#### What to produce:
Count the lines in the rows below that contain the word "Open". Reply with the number only.

Start of Input rows

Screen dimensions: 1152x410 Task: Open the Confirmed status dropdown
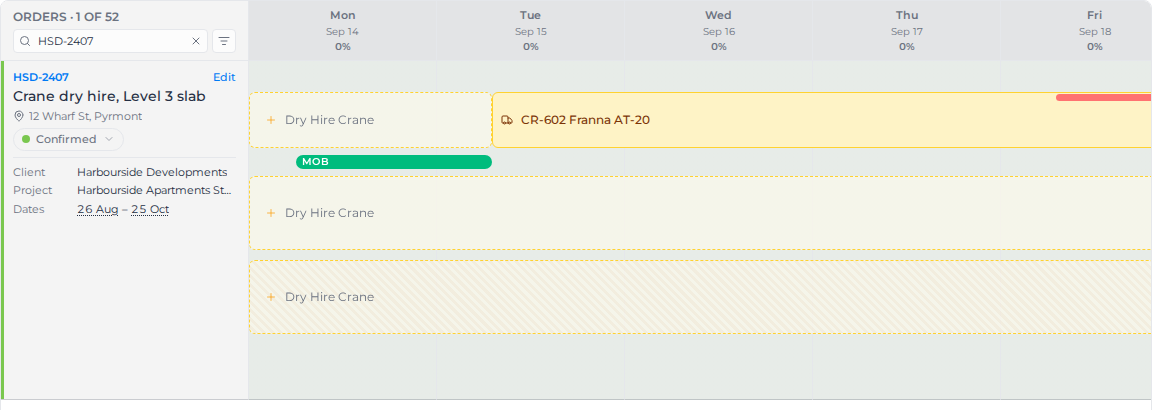coord(68,139)
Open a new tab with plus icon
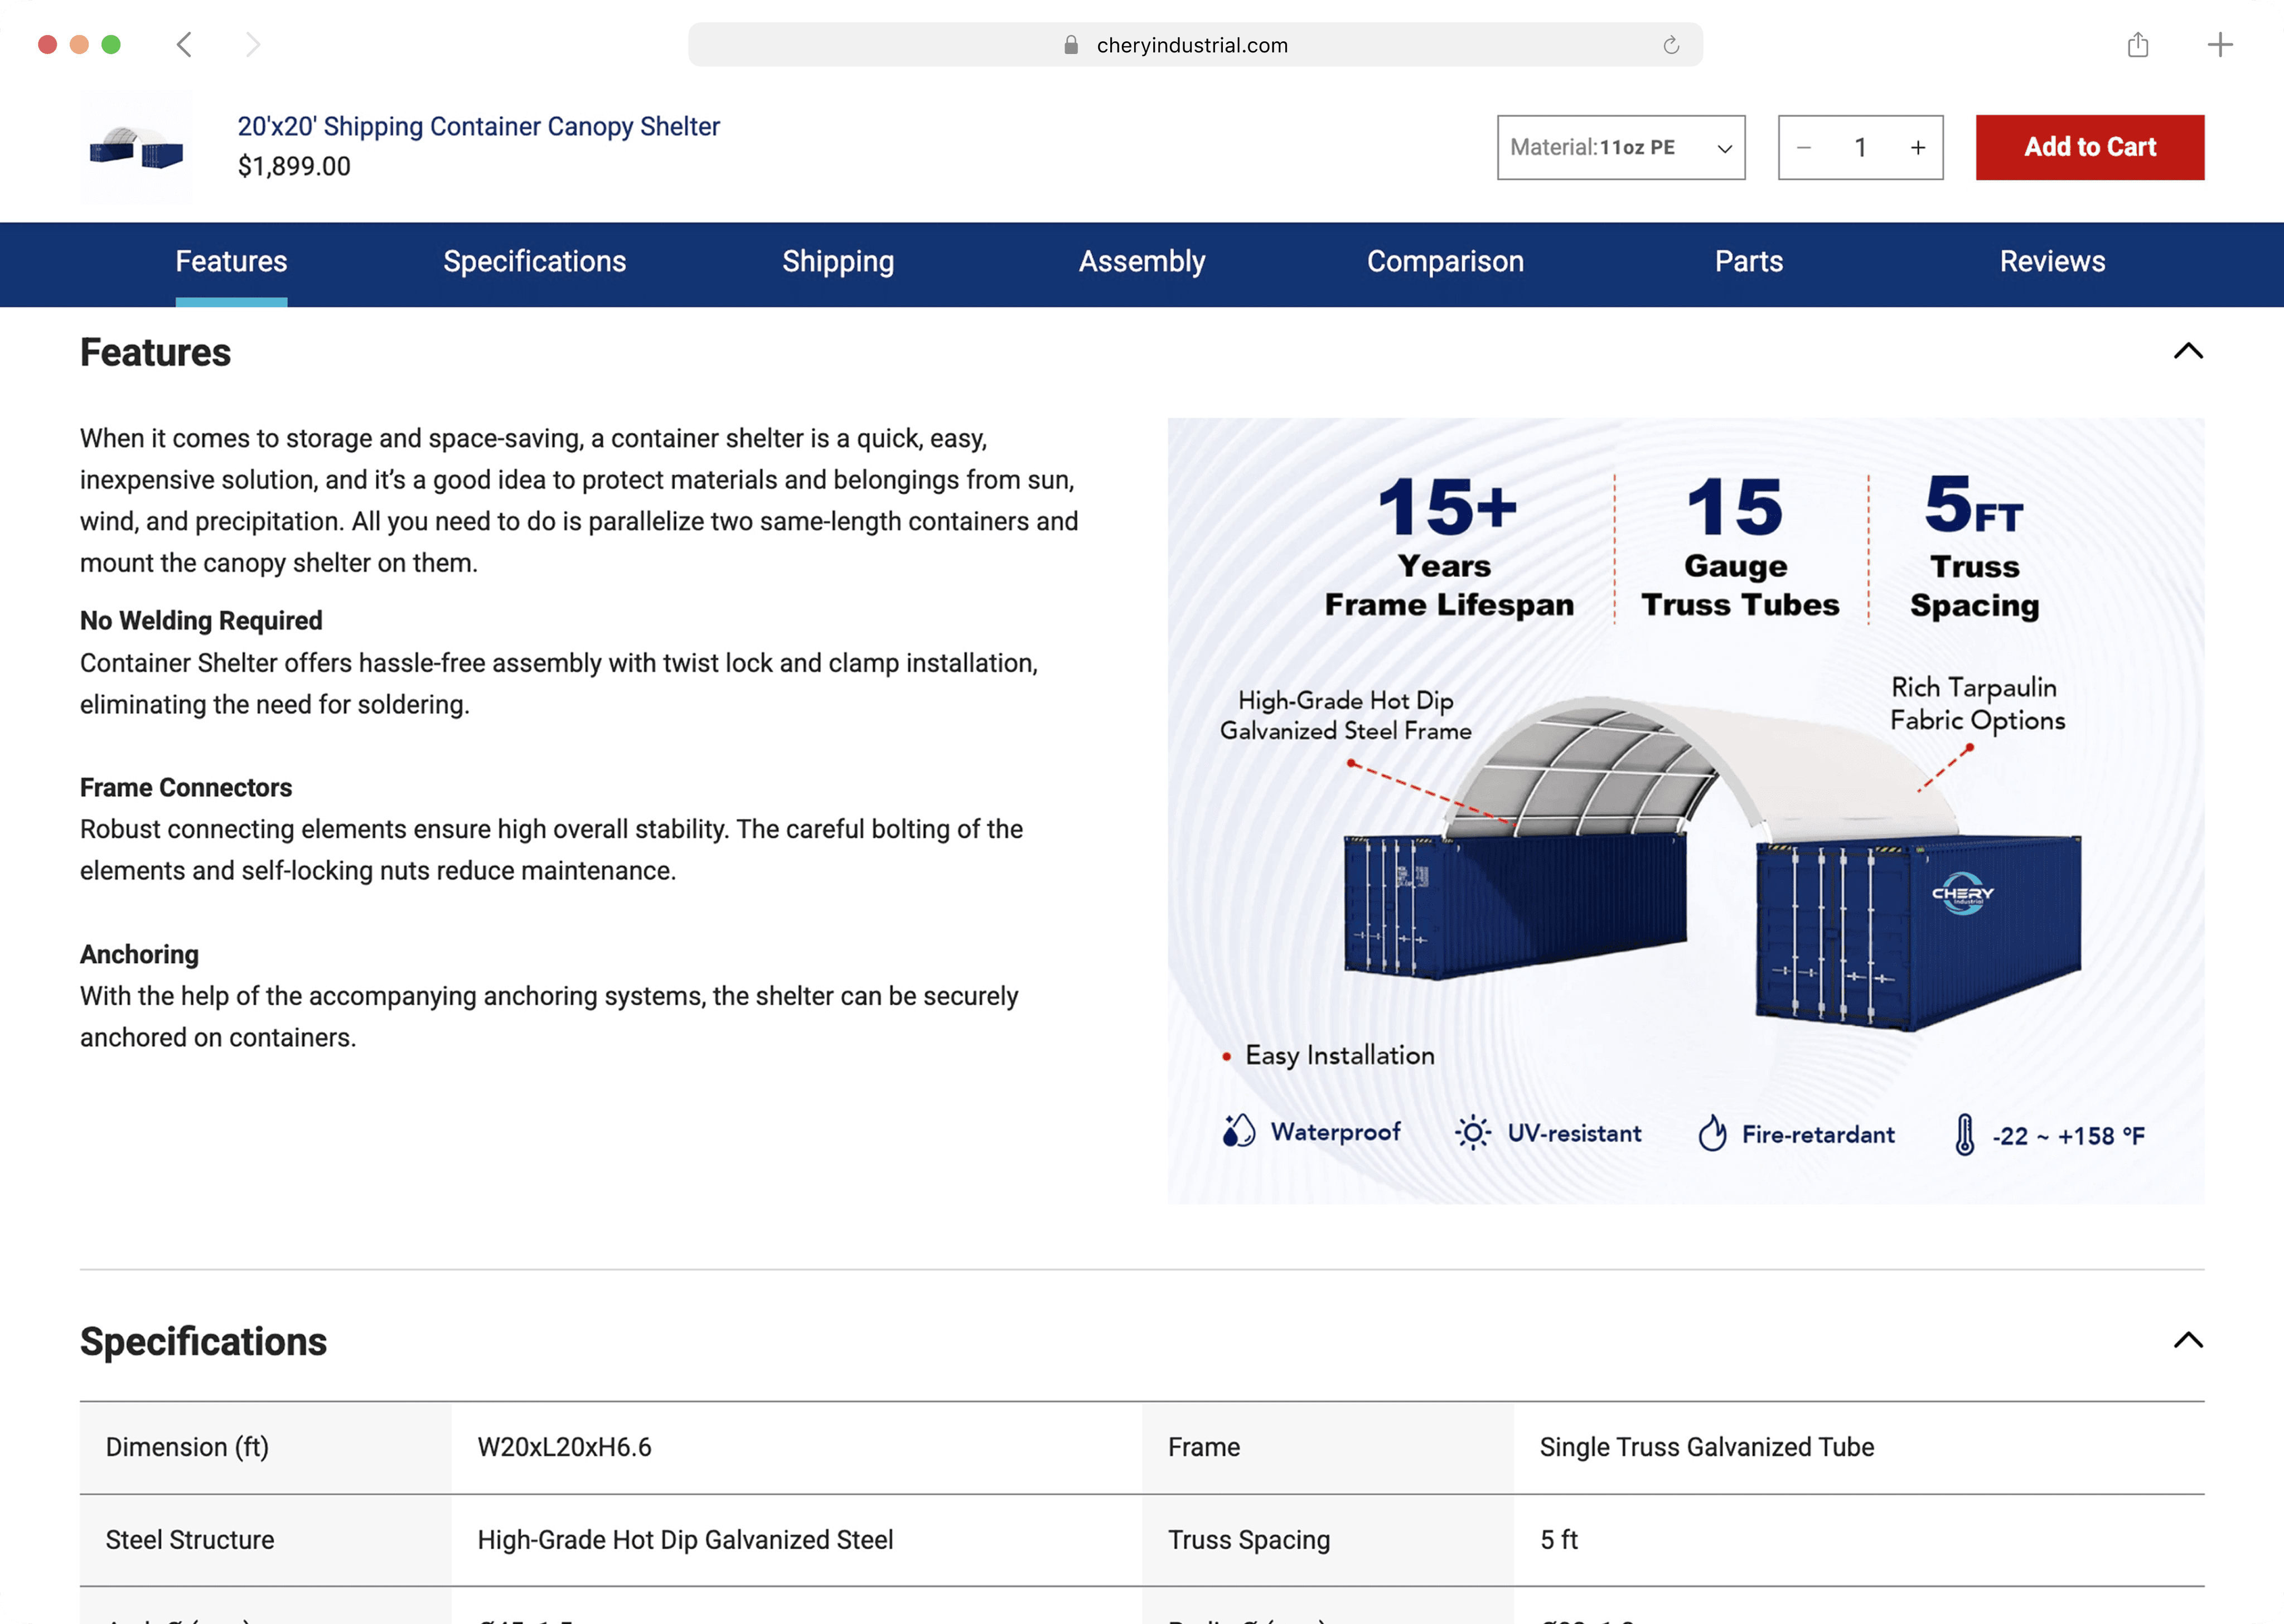 (x=2219, y=45)
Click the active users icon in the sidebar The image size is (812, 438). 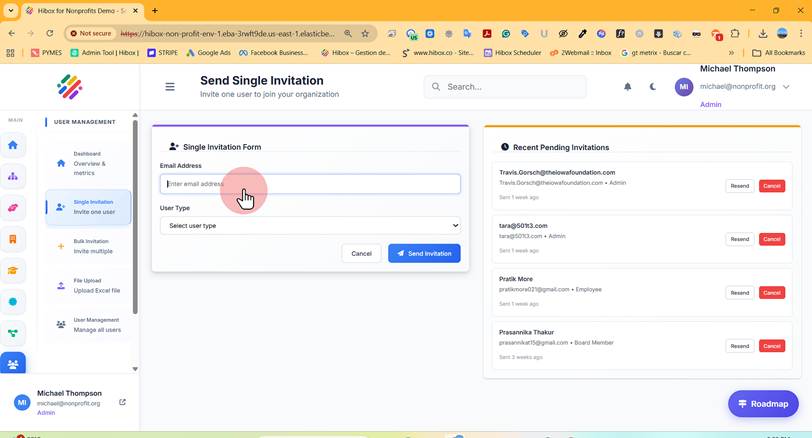pyautogui.click(x=13, y=364)
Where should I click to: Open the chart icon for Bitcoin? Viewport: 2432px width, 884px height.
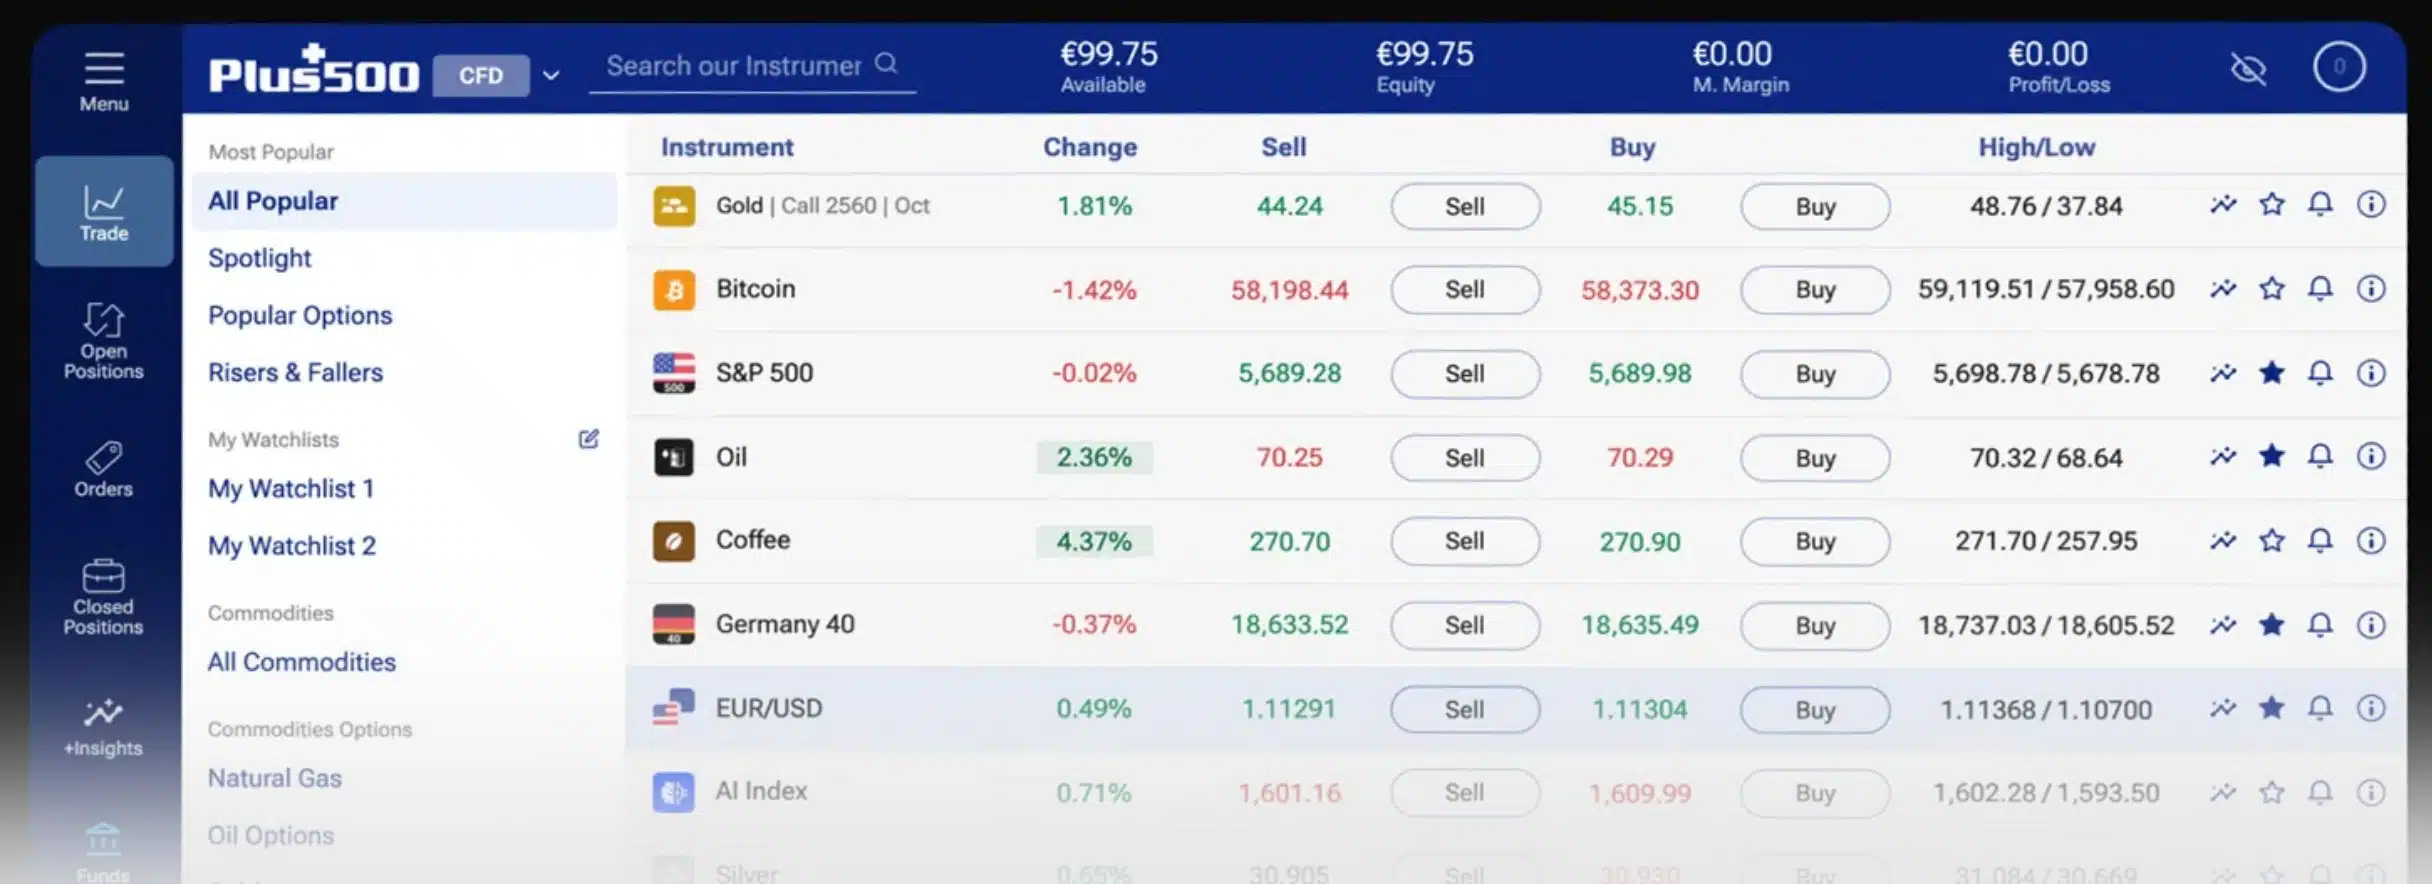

End of Input rows

#### The reply:
3